With all that said, ugly does not always mean that you got robbed. As long as it was sold correctly. It’s one thing if you paid $30 for an eighth of some Sour Diesel that looked like downtown brown; that’s relatively easy to get over. But if you paid $100 or more for an ounce of it, then you should be Adam Sandler mad! There’s nothing wrong with buying cheap cannabis when you are intending to do so, just make sure you’re not paying primo prices for it.
Pricing of high-CBD strains
There’s practically no limit to the weight you can buy online. Presumably, most customers stick to common weights like grams to ounces. These ranges should give a good ball park of prices across a wide array of sites:
- Gram: $5-$10
- Eighth: $15-$40
- Quarter: $30-$60
- Half ounce: $50-$80
- Ounce: $70-$120
Of course, there are outliers on both ends of the spectrum: super cheap and super expensive. There’s also wholesaling, which happens on a lot of the retail sites. Those prices are outside the ranges presented. Many of them also offer pre-rolled CBD joints. Just know that CBD flower prices can range from dirt cheap to rivaling medical marijuana tags. Luckily, there’s no real financial barrier to entry like with many CBD oils. If you don’t have much, you can still get a lot.
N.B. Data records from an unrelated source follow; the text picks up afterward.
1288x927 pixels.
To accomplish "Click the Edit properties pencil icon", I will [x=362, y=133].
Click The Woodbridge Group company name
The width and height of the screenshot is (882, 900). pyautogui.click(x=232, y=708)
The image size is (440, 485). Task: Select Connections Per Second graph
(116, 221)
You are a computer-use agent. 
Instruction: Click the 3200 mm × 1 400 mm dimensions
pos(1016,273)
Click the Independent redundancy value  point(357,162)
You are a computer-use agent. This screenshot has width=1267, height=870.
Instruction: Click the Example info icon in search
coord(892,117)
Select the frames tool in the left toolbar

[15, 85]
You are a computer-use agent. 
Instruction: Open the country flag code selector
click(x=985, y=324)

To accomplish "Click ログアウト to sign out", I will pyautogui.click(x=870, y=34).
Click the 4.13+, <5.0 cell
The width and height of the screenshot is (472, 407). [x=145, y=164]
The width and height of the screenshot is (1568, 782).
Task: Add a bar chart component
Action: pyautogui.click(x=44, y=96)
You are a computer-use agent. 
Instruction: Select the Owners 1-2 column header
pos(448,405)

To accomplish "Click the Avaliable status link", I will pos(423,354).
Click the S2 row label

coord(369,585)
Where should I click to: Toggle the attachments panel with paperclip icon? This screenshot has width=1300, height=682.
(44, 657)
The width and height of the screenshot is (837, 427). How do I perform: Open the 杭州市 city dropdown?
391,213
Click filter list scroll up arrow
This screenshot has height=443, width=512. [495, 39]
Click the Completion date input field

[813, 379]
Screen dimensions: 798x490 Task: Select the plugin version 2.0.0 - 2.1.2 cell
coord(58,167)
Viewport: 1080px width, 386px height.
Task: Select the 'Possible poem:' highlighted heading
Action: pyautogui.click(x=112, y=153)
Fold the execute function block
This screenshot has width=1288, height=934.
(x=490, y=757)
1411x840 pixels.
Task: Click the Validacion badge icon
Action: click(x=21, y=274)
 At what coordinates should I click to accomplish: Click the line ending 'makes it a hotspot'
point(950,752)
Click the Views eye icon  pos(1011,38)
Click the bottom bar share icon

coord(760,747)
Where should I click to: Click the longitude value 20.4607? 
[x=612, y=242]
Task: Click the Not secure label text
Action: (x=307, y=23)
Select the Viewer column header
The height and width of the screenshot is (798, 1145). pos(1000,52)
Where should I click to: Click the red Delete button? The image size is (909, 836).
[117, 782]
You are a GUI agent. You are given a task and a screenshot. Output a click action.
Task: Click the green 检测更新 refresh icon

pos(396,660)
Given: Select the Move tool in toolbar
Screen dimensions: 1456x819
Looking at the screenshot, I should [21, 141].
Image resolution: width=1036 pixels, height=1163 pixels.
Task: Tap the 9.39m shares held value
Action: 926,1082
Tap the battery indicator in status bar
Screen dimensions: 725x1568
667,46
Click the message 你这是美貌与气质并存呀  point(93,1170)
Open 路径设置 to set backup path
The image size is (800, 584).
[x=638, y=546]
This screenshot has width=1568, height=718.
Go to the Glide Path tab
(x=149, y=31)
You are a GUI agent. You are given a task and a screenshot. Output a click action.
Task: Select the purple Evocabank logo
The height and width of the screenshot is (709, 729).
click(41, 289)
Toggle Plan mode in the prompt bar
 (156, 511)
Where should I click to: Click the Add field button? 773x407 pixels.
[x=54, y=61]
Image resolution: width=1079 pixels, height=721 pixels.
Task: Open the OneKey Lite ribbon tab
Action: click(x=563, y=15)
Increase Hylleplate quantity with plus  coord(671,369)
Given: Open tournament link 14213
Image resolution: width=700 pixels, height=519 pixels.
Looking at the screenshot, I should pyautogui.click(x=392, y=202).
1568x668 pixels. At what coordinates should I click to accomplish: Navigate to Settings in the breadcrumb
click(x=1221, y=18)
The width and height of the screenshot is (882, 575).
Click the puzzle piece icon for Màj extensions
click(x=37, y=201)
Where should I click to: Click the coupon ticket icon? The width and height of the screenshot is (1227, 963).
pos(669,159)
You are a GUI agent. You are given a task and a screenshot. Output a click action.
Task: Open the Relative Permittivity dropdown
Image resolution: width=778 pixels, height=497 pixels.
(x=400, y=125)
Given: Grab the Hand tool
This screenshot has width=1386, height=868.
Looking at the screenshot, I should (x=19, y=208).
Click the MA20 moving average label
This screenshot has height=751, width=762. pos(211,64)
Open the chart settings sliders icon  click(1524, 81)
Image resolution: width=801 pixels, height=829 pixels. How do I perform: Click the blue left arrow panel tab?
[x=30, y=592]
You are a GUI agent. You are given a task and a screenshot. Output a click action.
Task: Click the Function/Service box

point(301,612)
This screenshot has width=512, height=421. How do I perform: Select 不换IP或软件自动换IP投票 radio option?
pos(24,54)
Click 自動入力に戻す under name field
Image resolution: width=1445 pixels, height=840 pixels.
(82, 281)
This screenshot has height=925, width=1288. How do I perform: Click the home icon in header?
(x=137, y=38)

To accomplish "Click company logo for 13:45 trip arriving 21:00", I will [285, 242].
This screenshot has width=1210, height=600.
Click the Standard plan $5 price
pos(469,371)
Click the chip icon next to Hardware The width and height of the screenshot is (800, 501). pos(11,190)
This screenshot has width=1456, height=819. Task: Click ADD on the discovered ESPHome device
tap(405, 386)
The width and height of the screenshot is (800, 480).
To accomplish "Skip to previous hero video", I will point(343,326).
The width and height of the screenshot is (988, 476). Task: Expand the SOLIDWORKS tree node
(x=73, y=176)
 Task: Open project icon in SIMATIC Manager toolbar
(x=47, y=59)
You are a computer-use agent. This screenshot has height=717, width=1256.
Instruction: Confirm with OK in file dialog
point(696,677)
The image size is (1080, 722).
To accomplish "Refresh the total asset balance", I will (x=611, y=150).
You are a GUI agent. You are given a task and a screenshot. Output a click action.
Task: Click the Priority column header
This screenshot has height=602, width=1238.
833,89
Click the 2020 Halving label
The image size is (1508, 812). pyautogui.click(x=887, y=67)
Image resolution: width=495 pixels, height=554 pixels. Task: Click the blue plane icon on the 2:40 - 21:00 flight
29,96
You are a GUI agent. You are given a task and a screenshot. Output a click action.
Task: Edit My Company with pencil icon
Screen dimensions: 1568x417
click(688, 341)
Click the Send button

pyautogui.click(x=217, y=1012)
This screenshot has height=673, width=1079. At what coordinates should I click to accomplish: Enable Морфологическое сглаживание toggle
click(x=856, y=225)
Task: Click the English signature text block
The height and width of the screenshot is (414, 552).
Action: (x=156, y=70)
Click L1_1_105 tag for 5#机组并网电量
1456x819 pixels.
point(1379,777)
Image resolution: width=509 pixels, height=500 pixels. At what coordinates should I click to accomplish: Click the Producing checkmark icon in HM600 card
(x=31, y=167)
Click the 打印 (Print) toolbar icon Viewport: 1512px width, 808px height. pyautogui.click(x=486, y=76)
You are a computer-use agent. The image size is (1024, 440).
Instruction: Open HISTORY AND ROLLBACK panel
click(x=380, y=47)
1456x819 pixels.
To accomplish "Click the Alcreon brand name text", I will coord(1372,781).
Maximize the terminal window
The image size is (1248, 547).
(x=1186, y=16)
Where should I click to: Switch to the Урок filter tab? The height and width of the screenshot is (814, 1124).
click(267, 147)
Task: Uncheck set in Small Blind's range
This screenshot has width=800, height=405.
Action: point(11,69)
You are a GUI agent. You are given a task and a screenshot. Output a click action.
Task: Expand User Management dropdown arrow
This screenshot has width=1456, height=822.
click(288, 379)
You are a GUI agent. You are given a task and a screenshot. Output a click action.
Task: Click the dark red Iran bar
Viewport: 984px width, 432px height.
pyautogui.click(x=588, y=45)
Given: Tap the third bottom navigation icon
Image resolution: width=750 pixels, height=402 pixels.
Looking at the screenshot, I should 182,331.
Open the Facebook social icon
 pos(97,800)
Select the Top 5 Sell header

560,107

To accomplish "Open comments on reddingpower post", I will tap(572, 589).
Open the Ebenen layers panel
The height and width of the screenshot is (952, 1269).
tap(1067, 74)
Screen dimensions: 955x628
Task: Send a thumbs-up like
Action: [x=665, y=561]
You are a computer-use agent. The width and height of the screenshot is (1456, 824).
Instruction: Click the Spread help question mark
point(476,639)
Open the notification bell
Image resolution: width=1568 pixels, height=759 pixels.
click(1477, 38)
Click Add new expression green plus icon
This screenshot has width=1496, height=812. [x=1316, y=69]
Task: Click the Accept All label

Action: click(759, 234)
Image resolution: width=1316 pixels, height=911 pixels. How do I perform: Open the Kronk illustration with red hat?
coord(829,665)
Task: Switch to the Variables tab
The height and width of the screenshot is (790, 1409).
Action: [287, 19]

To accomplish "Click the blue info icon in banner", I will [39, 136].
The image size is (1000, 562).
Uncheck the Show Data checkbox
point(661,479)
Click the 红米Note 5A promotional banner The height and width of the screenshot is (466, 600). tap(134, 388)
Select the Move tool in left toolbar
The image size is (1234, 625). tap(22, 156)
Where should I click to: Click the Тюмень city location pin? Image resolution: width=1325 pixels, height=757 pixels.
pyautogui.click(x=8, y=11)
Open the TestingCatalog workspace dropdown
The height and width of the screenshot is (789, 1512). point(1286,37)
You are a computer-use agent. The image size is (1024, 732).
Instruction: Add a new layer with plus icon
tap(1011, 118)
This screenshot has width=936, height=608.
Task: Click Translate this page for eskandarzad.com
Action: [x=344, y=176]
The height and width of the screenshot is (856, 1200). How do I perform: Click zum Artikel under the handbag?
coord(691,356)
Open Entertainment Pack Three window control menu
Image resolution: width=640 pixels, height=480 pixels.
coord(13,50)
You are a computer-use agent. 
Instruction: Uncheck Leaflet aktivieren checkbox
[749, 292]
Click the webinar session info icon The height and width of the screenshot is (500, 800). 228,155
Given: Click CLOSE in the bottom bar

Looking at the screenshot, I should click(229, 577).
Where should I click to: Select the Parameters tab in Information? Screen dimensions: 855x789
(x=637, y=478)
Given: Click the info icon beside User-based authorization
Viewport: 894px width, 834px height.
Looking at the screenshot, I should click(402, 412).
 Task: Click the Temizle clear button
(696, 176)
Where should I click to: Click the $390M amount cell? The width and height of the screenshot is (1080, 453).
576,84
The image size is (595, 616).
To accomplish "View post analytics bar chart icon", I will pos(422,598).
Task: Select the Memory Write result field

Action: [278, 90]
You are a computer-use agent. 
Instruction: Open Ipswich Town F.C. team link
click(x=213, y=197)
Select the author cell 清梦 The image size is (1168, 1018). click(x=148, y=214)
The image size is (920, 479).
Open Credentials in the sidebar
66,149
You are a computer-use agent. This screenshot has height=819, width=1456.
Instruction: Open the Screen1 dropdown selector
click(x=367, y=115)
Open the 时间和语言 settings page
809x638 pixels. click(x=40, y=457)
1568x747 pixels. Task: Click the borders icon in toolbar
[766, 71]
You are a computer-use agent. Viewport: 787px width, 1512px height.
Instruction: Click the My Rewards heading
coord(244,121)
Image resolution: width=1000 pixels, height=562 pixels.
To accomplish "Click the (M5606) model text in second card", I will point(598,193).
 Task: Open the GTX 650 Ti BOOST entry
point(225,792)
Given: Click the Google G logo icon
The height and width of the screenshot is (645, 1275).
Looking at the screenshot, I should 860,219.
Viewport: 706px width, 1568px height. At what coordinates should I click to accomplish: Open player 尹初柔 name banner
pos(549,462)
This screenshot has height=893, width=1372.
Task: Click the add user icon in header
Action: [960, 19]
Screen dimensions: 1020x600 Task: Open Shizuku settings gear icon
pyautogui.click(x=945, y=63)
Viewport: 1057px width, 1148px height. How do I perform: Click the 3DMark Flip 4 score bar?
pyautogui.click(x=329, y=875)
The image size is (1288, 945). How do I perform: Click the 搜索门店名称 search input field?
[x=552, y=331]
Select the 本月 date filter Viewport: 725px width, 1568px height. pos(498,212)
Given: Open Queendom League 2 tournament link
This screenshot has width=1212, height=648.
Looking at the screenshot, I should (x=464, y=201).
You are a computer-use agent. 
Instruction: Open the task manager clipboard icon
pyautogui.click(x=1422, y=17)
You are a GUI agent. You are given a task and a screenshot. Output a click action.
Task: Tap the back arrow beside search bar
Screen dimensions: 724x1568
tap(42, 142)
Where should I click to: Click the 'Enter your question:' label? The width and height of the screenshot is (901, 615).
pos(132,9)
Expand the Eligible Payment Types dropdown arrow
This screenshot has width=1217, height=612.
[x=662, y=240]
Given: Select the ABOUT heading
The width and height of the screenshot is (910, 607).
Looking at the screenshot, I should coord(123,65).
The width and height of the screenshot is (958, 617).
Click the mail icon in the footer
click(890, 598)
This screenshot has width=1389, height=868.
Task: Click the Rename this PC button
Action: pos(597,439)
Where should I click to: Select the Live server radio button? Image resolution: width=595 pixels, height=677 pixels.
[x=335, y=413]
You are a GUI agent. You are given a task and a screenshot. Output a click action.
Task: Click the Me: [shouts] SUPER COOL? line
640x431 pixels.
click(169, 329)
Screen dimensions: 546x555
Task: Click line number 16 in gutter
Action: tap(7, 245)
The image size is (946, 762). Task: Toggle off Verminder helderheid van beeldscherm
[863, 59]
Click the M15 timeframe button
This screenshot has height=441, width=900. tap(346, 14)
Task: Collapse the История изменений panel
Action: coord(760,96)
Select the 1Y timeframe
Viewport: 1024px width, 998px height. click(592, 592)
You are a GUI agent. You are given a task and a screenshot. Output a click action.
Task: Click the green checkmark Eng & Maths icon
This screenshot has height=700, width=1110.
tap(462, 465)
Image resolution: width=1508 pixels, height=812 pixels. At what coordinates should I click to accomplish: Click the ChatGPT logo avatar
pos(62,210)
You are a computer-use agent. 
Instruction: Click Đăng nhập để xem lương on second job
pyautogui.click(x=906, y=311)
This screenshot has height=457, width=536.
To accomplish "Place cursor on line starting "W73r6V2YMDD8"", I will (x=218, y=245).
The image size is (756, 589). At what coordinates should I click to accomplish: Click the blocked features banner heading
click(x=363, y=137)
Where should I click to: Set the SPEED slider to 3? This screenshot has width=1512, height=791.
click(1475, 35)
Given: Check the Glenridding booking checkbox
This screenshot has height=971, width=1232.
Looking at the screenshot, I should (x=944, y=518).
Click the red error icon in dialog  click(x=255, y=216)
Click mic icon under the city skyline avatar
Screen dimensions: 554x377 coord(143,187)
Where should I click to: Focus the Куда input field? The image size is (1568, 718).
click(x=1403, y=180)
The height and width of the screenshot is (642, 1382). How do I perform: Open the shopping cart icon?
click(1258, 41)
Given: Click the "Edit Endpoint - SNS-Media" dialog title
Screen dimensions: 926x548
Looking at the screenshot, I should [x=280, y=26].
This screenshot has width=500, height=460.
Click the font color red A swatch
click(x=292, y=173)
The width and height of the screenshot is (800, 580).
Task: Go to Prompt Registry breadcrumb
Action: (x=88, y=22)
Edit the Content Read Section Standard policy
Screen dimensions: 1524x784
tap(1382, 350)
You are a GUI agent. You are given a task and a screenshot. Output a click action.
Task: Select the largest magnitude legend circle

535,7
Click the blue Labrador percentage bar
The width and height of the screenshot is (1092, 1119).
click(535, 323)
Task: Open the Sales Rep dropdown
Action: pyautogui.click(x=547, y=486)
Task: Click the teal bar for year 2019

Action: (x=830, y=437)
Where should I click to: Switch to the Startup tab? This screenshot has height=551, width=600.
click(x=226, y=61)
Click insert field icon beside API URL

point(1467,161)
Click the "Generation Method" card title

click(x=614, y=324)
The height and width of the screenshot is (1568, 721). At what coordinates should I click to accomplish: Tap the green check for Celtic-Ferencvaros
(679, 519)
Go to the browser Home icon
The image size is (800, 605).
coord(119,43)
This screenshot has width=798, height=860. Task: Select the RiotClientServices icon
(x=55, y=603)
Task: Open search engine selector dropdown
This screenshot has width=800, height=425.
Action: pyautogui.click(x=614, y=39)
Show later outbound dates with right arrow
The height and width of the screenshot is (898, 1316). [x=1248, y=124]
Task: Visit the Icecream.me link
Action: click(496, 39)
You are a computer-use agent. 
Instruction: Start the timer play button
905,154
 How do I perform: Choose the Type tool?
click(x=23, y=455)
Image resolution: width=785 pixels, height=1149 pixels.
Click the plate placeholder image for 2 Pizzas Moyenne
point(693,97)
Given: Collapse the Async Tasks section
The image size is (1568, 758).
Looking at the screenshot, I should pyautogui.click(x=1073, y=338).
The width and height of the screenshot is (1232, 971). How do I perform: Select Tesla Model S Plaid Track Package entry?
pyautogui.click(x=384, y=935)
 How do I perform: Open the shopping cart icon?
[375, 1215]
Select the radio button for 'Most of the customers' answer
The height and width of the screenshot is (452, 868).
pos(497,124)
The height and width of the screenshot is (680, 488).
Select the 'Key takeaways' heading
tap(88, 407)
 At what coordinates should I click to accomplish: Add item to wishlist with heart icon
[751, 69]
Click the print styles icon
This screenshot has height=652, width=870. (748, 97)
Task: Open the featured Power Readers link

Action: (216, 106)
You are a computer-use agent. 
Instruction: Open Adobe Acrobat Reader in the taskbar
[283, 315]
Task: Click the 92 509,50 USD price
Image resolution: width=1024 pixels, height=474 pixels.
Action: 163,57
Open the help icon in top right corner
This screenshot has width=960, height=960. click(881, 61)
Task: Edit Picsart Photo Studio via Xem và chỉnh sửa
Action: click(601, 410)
Pro tips: buying CBD weed online
Buying cannabis online can be trippy. Proceed with some caution. You can’t see precisely what you’re buying. You can’t smell what you’re buying. All you have is a picture of some bud, descriptions from the seller (maybe), and test numbers. Site reviews help, but they can also be a slippery slope. Here are a few tips when purchasing online:
Contact customer service first: Shoot an email to the company you’re thinking about buying bud from. See if they respond or how long it takes them. It won’t tell you everything, but it’s a good start.
Find out about packaging: These strains look and SMELL like weed. Now imagine shipping an ounce of that. Check the site for information on how they package the bud for safe transit. The common methods are double-bagged, vacuum-sealed in smell-proof plastic, glass jars, etc. If they ship glass, also ask how they ensure that stays protected.
Get answers on the trim: The options you’ll find are untrimmed, machine trimmed, or hand-trimmed. Machine trimmed is often the least desirable because the process is aggressive to the flowers delicate trichomes—and it just looks bad. Hand trimmed is the most expensive and provides the best product. Untrimmed is the cheapest and looks the wildest, but you can trim it yourself if you need to save a buck.
Look closely at the pictures: If the pictures are hard to make out, proceed with caution. Unless you’re buying shake, you should be presented with a clear indication of the hemp flower you’re spending your money on. The best sites show a single bud with or without a complementary background. Organic products will vary some, but not so much that you should be disappointed and think you got the ol’ switcheroo.
Check for the effects profile: Although CBD is non-intoxicating, the other cannabinoids and terpenes together can produce an effect that’s greater than the individual parts, called the entourage effect. Basic info like whether the product is Indica, Sativa, or hybrid should be visible. Even better would be to get more specific details about other cannabinoids and terpenes.
Check the COA (certificate of analysis): It’s a third-party lab test of the strains’ biochemical make-up; sometimes with results for contaminants. These test results are frequently on the product page or on the product packaging in a QR code. In the COA, you’ll find the percentages of cannabinoids, like CBD, CBG, and THC; sometimes terpene content is available. Check to make sure the information matches up with what you expect.